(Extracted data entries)
● ● ● ●

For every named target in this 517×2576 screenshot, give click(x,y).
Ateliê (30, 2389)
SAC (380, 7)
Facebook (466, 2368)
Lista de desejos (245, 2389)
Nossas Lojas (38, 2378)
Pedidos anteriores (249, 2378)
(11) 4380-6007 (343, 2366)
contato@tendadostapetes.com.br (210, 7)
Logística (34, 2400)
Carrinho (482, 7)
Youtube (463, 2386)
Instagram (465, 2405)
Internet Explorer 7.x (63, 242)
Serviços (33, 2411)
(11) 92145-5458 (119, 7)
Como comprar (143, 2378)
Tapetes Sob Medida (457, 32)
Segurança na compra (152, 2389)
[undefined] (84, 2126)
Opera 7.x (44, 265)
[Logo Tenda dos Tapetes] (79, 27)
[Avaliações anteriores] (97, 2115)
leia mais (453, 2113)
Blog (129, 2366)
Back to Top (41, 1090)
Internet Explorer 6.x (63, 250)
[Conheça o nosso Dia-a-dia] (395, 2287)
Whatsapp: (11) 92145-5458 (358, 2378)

● ● ● ●

All of the entries should be written out again exactly.

For every named target in this 517×2576 screenshot, give click(x,y).
Ateliê (30, 2389)
SAC (380, 7)
Facebook (466, 2368)
Lista de desejos (245, 2389)
Nossas Lojas (38, 2378)
Pedidos anteriores (249, 2378)
(11) 4380-6007 (343, 2366)
contato@tendadostapetes.com.br (210, 7)
Logística (34, 2400)
Carrinho (482, 7)
Youtube (463, 2386)
Instagram (465, 2405)
Internet Explorer 7.x (63, 242)
Serviços (33, 2411)
(11) 92145-5458 (119, 7)
Como comprar (143, 2378)
Tapetes Sob Medida (457, 32)
Segurança na compra (152, 2389)
[undefined] (84, 2126)
Opera 7.x (44, 265)
[Logo Tenda dos Tapetes] (79, 27)
[Avaliações anteriores] (97, 2115)
leia mais (453, 2113)
Blog (129, 2366)
Back to Top (41, 1090)
Internet Explorer 6.x (63, 250)
[Conheça o nosso Dia-a-dia] (395, 2287)
Whatsapp: (11) 92145-5458 (358, 2378)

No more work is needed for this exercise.